The warning came as the high court began a three-day hearing into the 10 claims brought against the housing benefit regulations that came into force on 1 April.
The claimants are all arguing that the regulations discriminate against people who need larger accommodation because of their impairment.
The Equality and Human Rights Commission has “intervened” in the case, to argue that the new regulations could breach the Human Rights Act, the UK government’s duties under the UN Convention on the Rights of Persons with Disabilities, and the Equality Act’s public sector equality duty.
Government figures suggest that more than 400,000 disabled people will be hit by the introduction of the bedroom tax, which will see tenants in social housing punished financially if they are assessed as “under-occupying” their homes.
But campaigners believe the true numbers will be even higher, as the government figures only relate to disabled people who claim disability benefits.
Several of the families taking cases have fled serious domestic violence, one couple have been told their son will need to go into residential care if they are forced into smaller accommodation, one husband has to sleep in a separate bedroom from his disabled wife for health reasons, while another uses a tiny “spare” bedroom to store his hoist, powerchair and shower seat.
Another claimant, Mervyn Drage, lives in a three-bedroom flat in a high-rise tower block, and has lived there for 19 years.
His mental health problems are exacerbated by stress, anxiety and changes to routine, and he feels safe and settled in the flat and is “very anxious” about the prospect of being forced to move.
Ellen Clifford, a member of the steering group of Disabled People Against Cuts (DPAC), warned that there were many cases like that of Stephanie Bottrill – a disabled woman who died after leaving a suicide note blaming the extra £20 a week she was told to pay through the bedroom tax – of disabled people who were not receiving disability benefits.
Clifford said: “These disabled people are often isolated.
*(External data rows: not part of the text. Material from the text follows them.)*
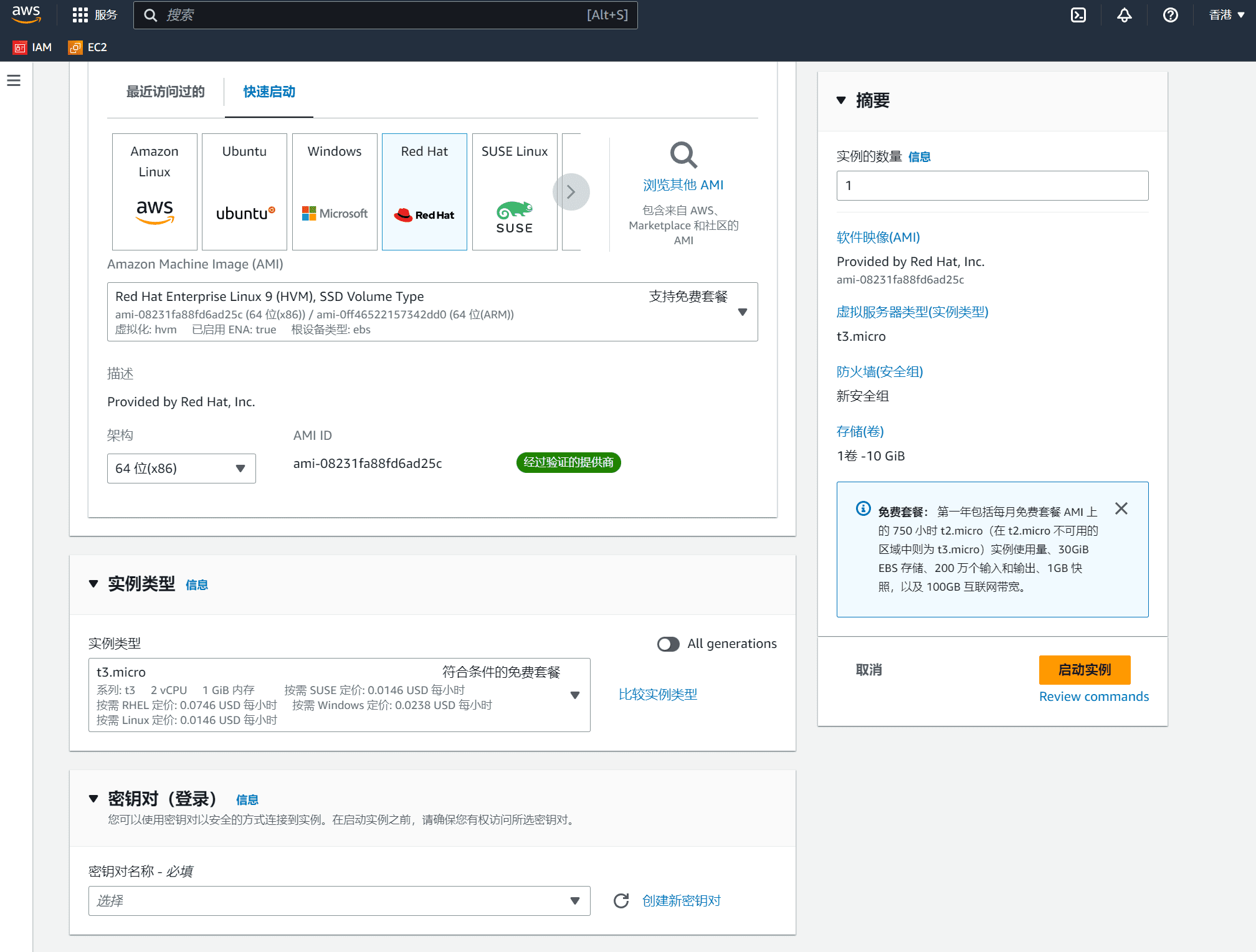Open the hamburger side navigation menu
The width and height of the screenshot is (1256, 952).
pyautogui.click(x=14, y=80)
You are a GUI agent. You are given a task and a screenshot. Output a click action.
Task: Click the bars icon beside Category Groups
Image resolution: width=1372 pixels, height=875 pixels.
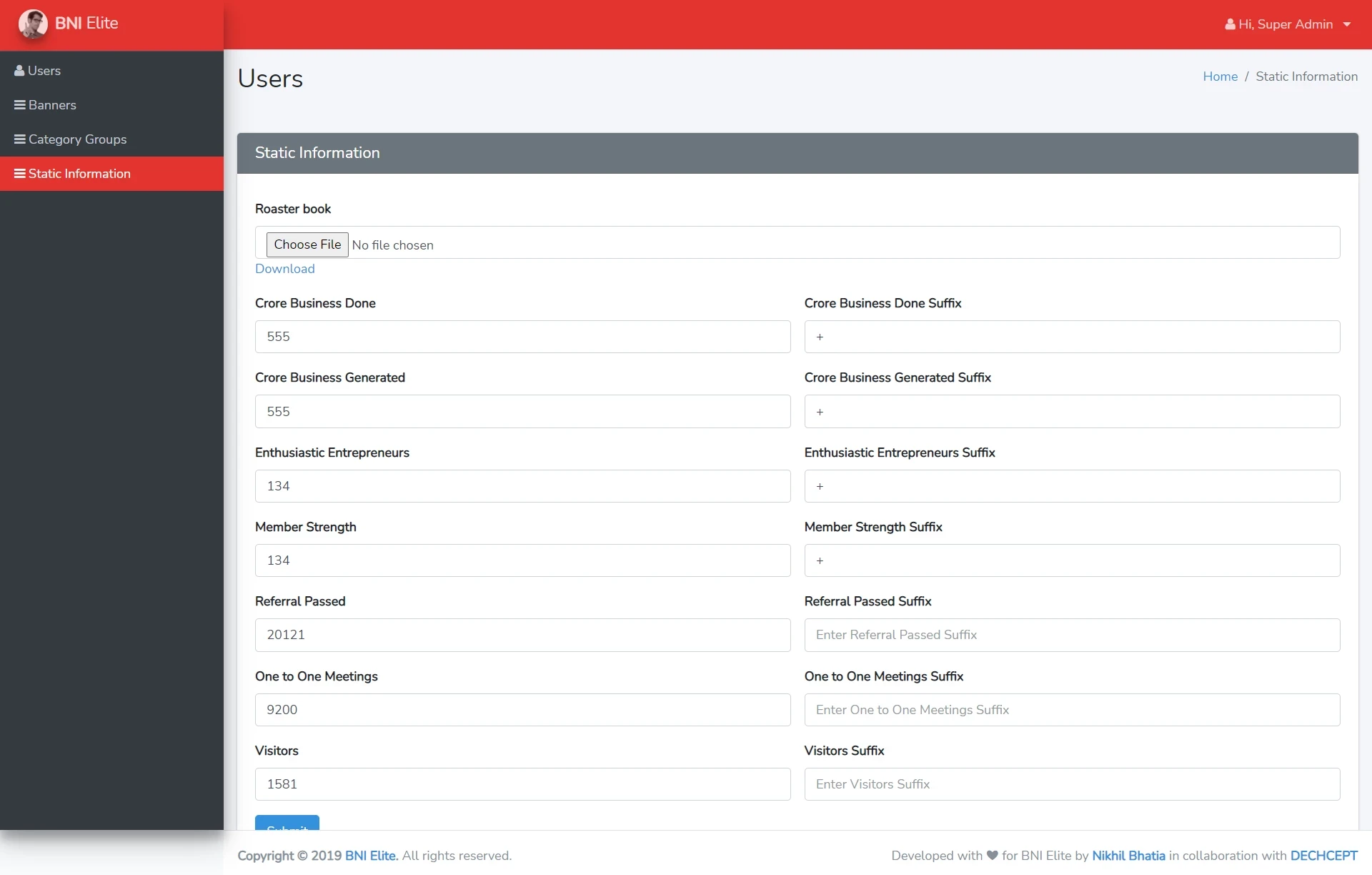[20, 139]
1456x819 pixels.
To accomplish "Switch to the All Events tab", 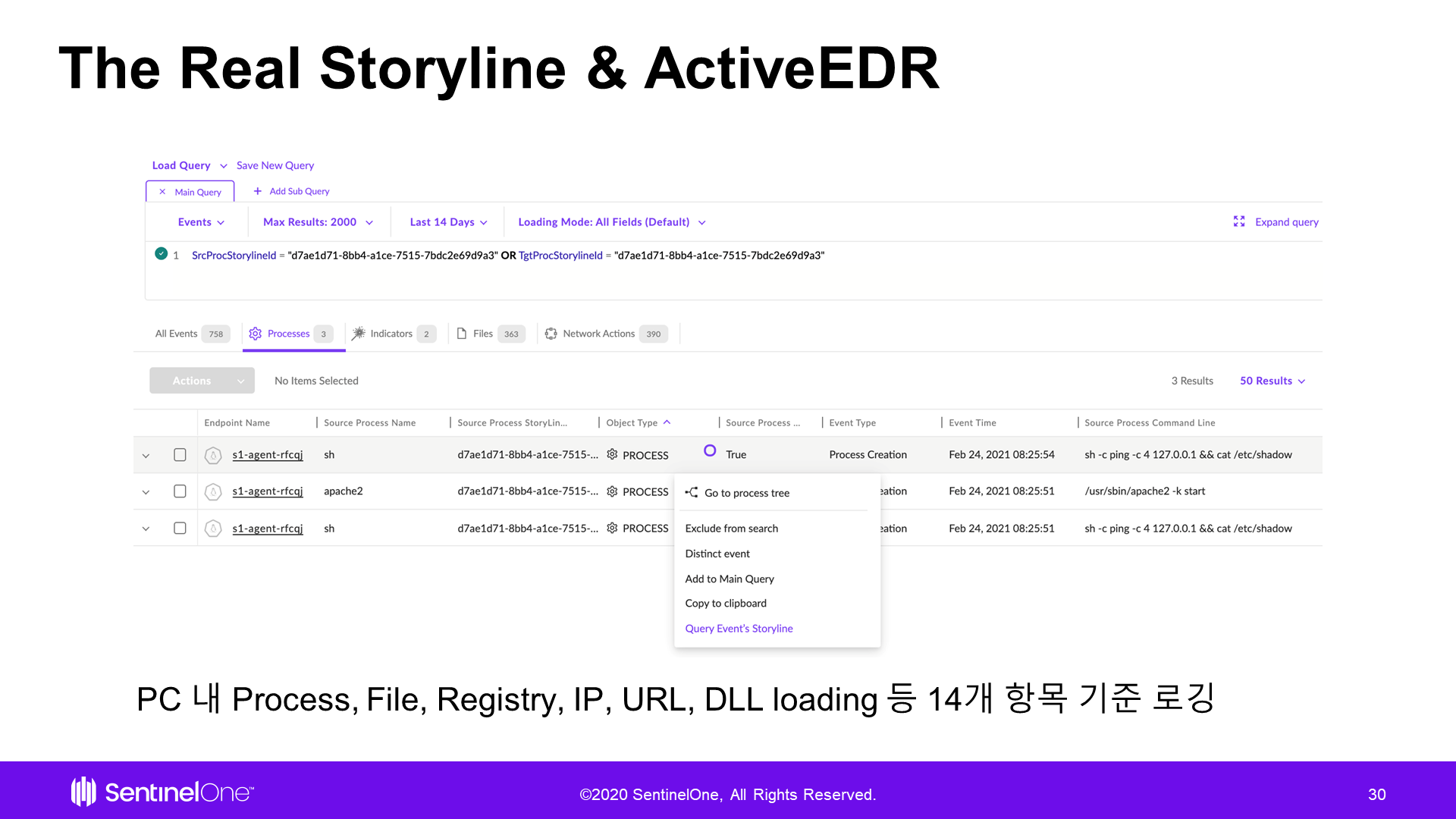I will coord(177,334).

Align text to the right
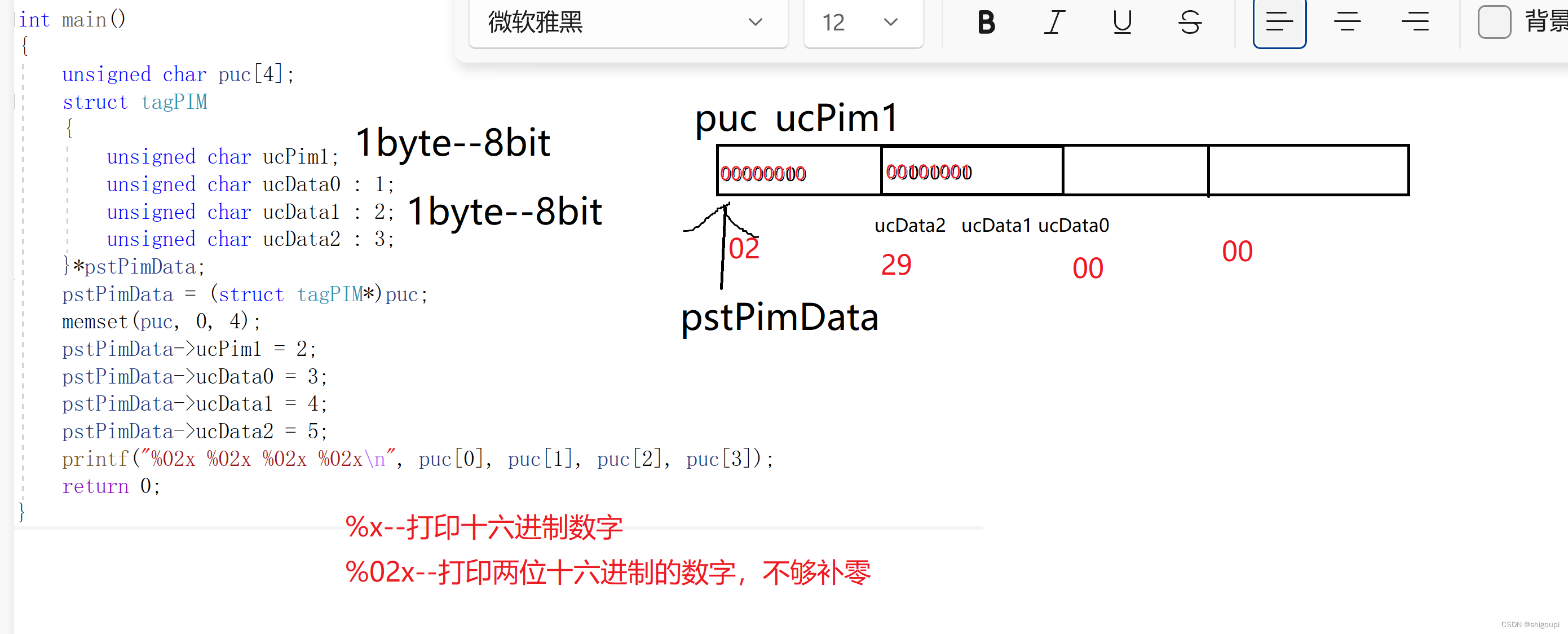(1415, 23)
They don’t have support networks and they are not going to be in touch with people to help them to see this is unfair and that they do not need to worry.”
Clifford spoke on Monday (13 May) at a meeting organised by the national Benefit Justice Campaign in south London, and told campaigners of the need to put pressure on local authorities to make commitments not to carry out any bedroom tax-related evictions, and to “redesignate” spare bedrooms.
She said: “The first stage is to try to put pressure on councils to commit to no evictions.
“Some councils have committed to redesignated bedrooms and some housing associations have.
“There are stages before we get to protecting people from eviction. There is stuff that can be done.”
She said later: “With the bedroom tax our message is that we can beat it. It is not workable and we must put pressure on councils and housing associations not to implement it.
“The most important thing for me about the Benefit Justice Campaign is to mobilise communities to get in touch with people. People who are alone are very scared and frightened.”
She said councils were themselves “in crisis” and the funding the government has provided for discretionary housing payments to help some people affected by the bedroom tax “is not going to last”.
DPAC believes the bedroom tax needs to be scrapped and that “concerted campaigning” – similar to the widespread and successful resistance to the poll tax in the 1980s – was needed “to force a u-turn”.
But she said: “The message for disabled people from DPAC is not to despair if they cannot pay and cannot move and start to get into arrears. This rotten policy is unworkable. People who are worried or frightened need to seek support but not panic.”
Anne McMurdie, from Public Law Solicitors, who are representing three of the claimants, said the case was “extraordinarily significant”, and was also about the cumulative impact of government cuts to disabled people’s benefits and services.
Speaking before the case began, she said: “It is significant because this really is about the extent to which it is lawful for this kind of weight of cuts to fall on disabled people.”
She said the imposition of the bedroom tax was clearly discriminatory because if disabled people need extra bedrooms for impairment-related reasons, the council would not pay for them.
“Why should disabled people have to make up the shortfall which arises, solely as a result of their disability?
“We have a situation where people are going to have rent arrears, they are on benefits, they are not going to make up the difference.”
She said that councils and social housing bodies had policies that eventually lead to evictions once tenants are in arrears.
She added: “They will then have to be rehoused and will probably have to go back into the same size accommodation. The cost to the public purse is extraordinary. Local authorities are already under pressure.
“There is a serious and real risk of disabled people being evicted. It is absolutely what is going to happen.”